That sounds like it might be a good idea to back out the edk2 change until
libvirt is ready to handle it. It's not much effort to do, effectively
a one-line change to force traditional (9.1-style) behavior.
If you want this please open two bugs against edk2:
* one to turn it off, for 9.2-ga, and
* one to turn it back on, for 9.3 (or 9.2.z),
with a dependency on the libvirt update.
I'm confused about the scope of this bug here. I got it assigned because I started writing the patches to expose the host-phys-bits-limit option in libvirt: https://gitlab.com/libvirt/libvirt/-/issues/450 https://listman.redhat.com/archives/libvir-list/2023-March/238231.html I'm not familiar enough with hypervisor-cpu-baseline to say whether libvirt even has the information needed to calculate the right limit. I filed bug 2176215 for the host-phys-bits knob. The two bugs depending on this, directly and indirectly, have high priority (bug 2174749, bug 2055123). So raising priority for this bug too. Ping. No ITM set yet ... What is the plan for this? I'd like to see this being fixed early in the 9.3 devel cycle so we have enough time handle the depennding bugs and to test this. Ping, ping. Still no ITM set yet ... Well, exposing host-phys-bits-limit option through libvirt is already upstream in libvirt-9.3.0 and will be included in the coming rebase of libvirt for RHEL-9.3.0 (see bug 2176215). The following XML <cpu ...> <maxphysaddr mode='passthrough' limit='39'/> </cpu> translates to host-phys-bits=on,host-phys-bits-limit=39 And the following XML can be used to set host-phys-bits=off: <cpu ...> <maxphysaddr mode="emulate"/> </cpu> So I believe that BZ should be enough for the two bugs from comment #51. Maybe they should actually depend on bug 2176215 rather than this one?

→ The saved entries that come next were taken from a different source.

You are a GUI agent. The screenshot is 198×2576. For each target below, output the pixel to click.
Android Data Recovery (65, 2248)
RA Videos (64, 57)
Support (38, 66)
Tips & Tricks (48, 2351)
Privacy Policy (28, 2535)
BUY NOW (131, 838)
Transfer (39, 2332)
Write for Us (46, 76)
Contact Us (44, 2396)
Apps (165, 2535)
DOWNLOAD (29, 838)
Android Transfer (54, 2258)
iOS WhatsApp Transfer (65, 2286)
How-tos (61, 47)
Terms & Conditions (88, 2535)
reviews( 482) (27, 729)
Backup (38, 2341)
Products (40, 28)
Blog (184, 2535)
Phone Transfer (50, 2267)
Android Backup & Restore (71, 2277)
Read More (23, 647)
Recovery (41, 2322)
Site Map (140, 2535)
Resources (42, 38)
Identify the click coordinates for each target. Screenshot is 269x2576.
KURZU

What do you think Gerd? So the question is what this BZ is supposed to be about. The hypervisor-cpu-baseline command (or the corresponding API) provides a single CPU model and features for a given set of host CPU models, but it focuses on the common set of CPU features because the input data from domcapabilities XML does not provide anything else. We could perhaps add the host-phys-bits info in a some way there (I think it should be doable, but I haven't checked for sure) and output the lowest value in the returned baseline CPU definition, if this is what is requested by this BZ. Or should we just document how to get the correct value from host capabilities XML where it should already be reported? > So the question is what this BZ is supposed to be about.
>
> The hypervisor-cpu-baseline command (or the corresponding API) provides a
> single CPU model and features for a given set of host CPU models, but it
> focuses on the common set of CPU features because the input data from
> domcapabilities XML does not provide anything else. We could perhaps add the
> host-phys-bits info in a some way there (I think it should be doable, but I
> haven't checked for sure) and output the lowest value in the returned
> baseline
> CPU definition, if this is what is requested by this BZ.
Yes, I think that would be needed. As far I know hypervisor-cpu-baseline
is what management tools (RHV, OpenShift, ...) are using to get a migratable
cpu configuration. If we include phys-bits there this should fix the
migration problem without needing changes higher up in the management
stack.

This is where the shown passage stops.